People and organisations
- Monarch: Queen Beatrix
- Prime Minister: Jan Peter Balkenende
- Deputy Prime Minister: Gerrit Zalm
- No. of ministers: 16
- Ministers removed: 2
- Total no. of members: 18
- Member party: Christian Democratic Appeal (CDA) People's Party for Freedom and Democracy (VVD)
- Status in legislature: Demissionary centre-right minority government

History
- Outgoing election: 2006 election
- Legislature terms: 2003–2007
- Outgoing formation: 2006–2007 formation
- Predecessor: Second Balkenende cabinet
- Successor: Fourth Balkenende cabinet

= Third Balkenende cabinet =

Cabinet of the Netherlands, 2006 to 2007

The third Balkenende cabinet was the executive branch of the Government of the Netherlands from 7 July 2006 until 22 February 2007. The cabinet was formed by the Christian-democratic Christian Democratic Appeal (CDA) and the conservative-liberal People's Party for Freedom and Democracy (VVD) after the fall of the second Balkenende cabinet. The caretaker rump cabinet was a centre-right coalition and had a minority in the House of Representatives with Christian Democratic Leader Jan Peter Balkenende serving as Prime Minister. Former Liberal Leader Gerrit Zalm continued as Deputy Prime Minister and Minister of Finance.

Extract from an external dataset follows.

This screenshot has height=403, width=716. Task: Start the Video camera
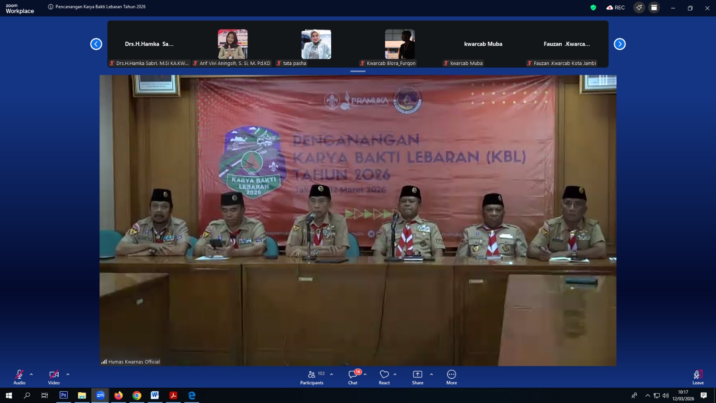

The cabinet served during the middle years of unstable 2000s. Domestically, its primary objective was to make preparations for a snap election in 2006, but immigration was also a major point of attention. Internationally, it had to deal with the war on terror and the government support for the Iraq War. The cabinet suffered several major internal and external conflicts, such as the resignations of Justice Minister Donner and Housing Minister Dekker following a critical rapport by the Dutch Safety Board about the fire at the Amsterdam Airport Schiphol that killed 11 people, and Immigration Minister Verdonk losing the portfolio of Immigration and Asylum following a motion of no confidence. Following the election the cabinet continued in a demissionary capacity until it was superseded by the fourth Balkenende cabinet.

==Formation==

Composition of the cabinet in relation to the rest of the legislature

Following the fall of the Second Balkenende cabinet the Democrats 66 (D66) left the coalition and the Christian Democratic Appeal and the People's Party for Freedom and Democracy formed a rump cabinet. On 1 July 2006 Queen Beatrix appointed former Prime Minister Ruud Lubbers (CDA) as Informateur to investigate the possibilities for a caretaker government. Its main tasks were the preparation of the early general election on 22 November 2006 and of the 2007 budget.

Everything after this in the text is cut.